She gulped again, and tasted that same acrid stench. The local man finally talked, understanding what Hull was getting at.
"Other room."
He looked cautiously at Carza.
"She?"
Hull wrapped an arm around Carza's shoulders, and murmured in Tralkic - was she alright? Did she need help? The local man grunted irritably, and stumped off to grab a dark green bottle, unlabelled, which smelled like something between jellied fuel and liquid death. A quick glass was poured of it, and thrust in her unresisting hands. It stank. But it felt strong. She demurely and automatically sipped it... and immediately felt calm rushing through her. But that calm unwound some crucial supportive piece of tension, and she sagged into Hull, using him to keep her upright now that her legs weren't quite doing the job. Cam was dead. Cam had been stabbed. Cam had been beaten. Cam had died while she was feasting. She'd only known him for about a day. And he was dead. Why? What was the point? Who had done it? He looked so... small. Memories kept flooding back. Other bodies she'd seen. First time she'd seen one she recognised. Even her own mother hadn't been like this, exposed on a metal slab. Hadn't even seen her mother's body after the fever took her. A doctor took care of her, and disposed of the body when the time came. Then Carza had ran. Hadn't really stopped until she was curled up with Melqua in the Court of Ivory. And now she felt a similar urge. Run back to the mission. Do whatever was necessary to get back home. Damn the consequences, damn being exiled, just get back to a city where this didn't happen, run away from the others, run away before... before...
She sipped, and sagged more into Hull, who barely seemed steadier than she was. The two hobbled awkwardly out of the room, Hull receiving a glass of the strange liquor for himself. Tasted like nothing Carza had ever tried, and she couldn't even bring herself to describe it.
A small room.
A few chairs.
A break room for the surgeons and butchers that made sure people would fit in their wooden boxes before they went underground. And in it... three other people. Lirana. Egg. And Anthan. Cam was gone. Cam was lying naked on a slab with his blood cold and his organs surrounded with substances that stopped him from turning into rotten sludge before he could get home. The coldness of the world kept piercing into Carza's innards, even though she wanted the liquor to warm her.
Three facing two.
Lirana looked shaken. Pale. Her eyes kept flicking around. Her teeth were chewing themselves, hunting for leaves that she'd either left behind or simply run out of. Anthan had his hands locked around his knees, while he stared vacantly at the floor while his jaw occasionally clenched. And Egg... Egg was soaked with blood, and was quietly murmuring over a tiny set of charms and figurines, all of them well-worn from months, years of devotion. His eyes were closed, but she imagined they would be vacant.

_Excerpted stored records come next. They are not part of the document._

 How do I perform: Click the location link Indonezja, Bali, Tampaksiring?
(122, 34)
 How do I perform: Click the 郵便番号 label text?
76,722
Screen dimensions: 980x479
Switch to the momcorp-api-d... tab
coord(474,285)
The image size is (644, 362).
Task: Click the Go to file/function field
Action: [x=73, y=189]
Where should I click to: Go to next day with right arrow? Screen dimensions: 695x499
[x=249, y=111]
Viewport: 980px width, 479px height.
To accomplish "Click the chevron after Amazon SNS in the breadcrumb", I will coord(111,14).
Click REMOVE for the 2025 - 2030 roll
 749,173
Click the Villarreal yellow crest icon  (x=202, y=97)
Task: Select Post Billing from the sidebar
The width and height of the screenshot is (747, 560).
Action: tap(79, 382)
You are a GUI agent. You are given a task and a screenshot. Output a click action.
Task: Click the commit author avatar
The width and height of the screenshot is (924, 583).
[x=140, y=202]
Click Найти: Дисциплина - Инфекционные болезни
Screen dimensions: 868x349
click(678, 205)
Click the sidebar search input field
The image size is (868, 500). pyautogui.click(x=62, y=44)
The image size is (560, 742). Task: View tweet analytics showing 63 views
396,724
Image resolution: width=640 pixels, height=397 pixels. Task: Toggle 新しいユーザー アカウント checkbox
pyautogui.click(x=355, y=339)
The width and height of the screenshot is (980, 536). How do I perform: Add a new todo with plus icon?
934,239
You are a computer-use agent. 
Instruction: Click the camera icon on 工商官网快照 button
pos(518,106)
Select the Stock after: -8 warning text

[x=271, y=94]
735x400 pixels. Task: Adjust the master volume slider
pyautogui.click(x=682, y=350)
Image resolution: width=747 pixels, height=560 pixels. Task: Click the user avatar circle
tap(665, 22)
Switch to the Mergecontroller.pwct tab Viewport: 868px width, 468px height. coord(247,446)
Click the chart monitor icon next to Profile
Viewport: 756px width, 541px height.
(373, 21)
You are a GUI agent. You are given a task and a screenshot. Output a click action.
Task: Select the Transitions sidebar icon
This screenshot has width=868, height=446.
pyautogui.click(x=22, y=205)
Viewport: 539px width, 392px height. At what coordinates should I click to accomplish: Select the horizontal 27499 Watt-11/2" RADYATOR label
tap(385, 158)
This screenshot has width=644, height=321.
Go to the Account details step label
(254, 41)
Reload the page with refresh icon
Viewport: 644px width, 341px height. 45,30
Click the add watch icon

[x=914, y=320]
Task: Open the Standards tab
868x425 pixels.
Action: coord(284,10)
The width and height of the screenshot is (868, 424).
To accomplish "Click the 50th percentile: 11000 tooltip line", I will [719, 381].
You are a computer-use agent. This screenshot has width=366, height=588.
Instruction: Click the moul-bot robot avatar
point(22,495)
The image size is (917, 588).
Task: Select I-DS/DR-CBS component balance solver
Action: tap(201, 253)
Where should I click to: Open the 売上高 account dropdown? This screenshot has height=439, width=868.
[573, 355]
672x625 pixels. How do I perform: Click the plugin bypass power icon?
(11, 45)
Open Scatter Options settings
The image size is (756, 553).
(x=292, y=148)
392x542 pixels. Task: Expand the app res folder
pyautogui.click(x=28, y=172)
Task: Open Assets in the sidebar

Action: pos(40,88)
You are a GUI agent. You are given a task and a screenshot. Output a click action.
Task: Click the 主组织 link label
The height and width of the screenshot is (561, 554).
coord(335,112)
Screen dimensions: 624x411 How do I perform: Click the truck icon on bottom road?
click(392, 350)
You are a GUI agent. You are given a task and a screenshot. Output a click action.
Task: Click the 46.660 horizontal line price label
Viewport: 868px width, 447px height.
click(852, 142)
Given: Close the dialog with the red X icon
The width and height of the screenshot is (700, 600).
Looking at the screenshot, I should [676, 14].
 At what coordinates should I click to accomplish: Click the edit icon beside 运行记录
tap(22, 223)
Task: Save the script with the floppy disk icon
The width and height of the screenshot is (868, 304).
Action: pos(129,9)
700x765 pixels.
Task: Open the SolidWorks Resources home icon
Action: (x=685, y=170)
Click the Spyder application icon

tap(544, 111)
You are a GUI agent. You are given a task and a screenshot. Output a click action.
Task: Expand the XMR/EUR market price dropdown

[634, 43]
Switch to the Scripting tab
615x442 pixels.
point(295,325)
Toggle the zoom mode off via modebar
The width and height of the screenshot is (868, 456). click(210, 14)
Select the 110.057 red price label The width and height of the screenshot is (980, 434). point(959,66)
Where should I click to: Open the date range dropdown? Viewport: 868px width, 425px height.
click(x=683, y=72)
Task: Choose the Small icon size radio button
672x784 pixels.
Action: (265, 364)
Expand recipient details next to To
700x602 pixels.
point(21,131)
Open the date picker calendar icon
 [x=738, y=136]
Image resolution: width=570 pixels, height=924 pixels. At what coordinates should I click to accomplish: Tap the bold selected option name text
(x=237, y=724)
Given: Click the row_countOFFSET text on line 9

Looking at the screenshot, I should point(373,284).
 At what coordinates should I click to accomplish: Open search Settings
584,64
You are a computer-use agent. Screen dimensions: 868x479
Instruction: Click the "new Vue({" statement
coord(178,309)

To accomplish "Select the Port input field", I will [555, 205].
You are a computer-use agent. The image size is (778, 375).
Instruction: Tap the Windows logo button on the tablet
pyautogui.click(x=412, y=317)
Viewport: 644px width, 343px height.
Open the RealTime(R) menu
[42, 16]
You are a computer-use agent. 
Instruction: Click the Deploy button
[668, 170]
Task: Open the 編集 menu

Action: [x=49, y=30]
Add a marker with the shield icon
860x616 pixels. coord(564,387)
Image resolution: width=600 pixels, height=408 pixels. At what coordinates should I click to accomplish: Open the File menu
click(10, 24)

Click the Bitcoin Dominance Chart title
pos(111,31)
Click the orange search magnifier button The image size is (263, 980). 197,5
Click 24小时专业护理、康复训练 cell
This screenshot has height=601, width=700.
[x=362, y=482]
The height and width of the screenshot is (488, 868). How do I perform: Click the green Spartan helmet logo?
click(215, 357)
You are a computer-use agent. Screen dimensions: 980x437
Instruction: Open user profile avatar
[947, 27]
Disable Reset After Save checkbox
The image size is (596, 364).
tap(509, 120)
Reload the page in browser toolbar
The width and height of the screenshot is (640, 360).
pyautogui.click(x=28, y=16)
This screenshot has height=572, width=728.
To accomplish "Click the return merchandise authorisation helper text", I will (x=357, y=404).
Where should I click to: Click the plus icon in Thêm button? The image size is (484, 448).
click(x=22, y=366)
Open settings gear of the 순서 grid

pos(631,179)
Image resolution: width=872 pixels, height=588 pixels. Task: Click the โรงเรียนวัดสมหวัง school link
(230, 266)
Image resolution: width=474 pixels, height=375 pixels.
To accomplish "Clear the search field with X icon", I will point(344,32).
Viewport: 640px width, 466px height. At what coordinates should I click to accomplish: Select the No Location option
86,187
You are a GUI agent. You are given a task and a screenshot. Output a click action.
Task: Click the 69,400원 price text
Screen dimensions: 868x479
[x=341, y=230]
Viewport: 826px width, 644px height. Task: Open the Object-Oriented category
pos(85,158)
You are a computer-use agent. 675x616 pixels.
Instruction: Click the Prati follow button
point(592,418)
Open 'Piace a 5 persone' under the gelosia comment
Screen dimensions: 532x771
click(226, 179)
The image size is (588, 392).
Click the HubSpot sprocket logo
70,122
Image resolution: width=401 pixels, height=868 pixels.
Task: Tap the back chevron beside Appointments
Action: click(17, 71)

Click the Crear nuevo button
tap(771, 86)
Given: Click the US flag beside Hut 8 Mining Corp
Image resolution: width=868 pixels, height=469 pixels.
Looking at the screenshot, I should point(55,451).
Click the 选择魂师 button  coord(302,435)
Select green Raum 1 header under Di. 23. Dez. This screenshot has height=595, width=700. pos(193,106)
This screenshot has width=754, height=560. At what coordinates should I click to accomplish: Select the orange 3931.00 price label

The three did nothing - only a glance to confirm who it was, and then back to their own forms of mourning. Or brooding. Or... shock. Hard to say where it lay for Lirana and Anthan. At least Egg could be confirmed as a mourning individual. Carza sat down heavily, and Hull beside her. The local man left swiftly, unwilling to confront their awkwardness. No papers to sign, just the common decency of a quiet room to figure things out. That, or he didn't speak any language they spoke, and didn't want to play charades with a bunch of mourners.
She let out a long, shuddering breath.
Not sure if she could stand up again.
She nudged Hull. Felt like a rotten coward doing it, but... it'd been a big night, and she really couldn't stomach talking again.
"...so... so what happened?"
He sounded shaken. Fair enough. They were just going on an expedition, the worst danger was meant to be the elements, the wildlife, not... not some random attack in a city that was meant to be safe. A little point of safety before the wilderness. And yet here they were. In a morgue. With Cam on a slab down the hall, everything about him slowly decaying no matter what the temperature and the clear fluid said to the contrary.
She sipped. And wished the man had left the liquor behind, just to stop this feeling in her chest.
Anthan spoke only when it became obvious no-one else wanted to. Egg's lips moved constantly as he prayed to his gods, made sure that his friend's soul was... no idea. Did they have an afterlife? Was there a cycle of reincarnation? Was there nothing after death, or was it so ambiguous as to be close to nothing? Anthropologically, she felt compelled to ask. As a human... she didn't dare. Didn't want to. Too tired. Too drained.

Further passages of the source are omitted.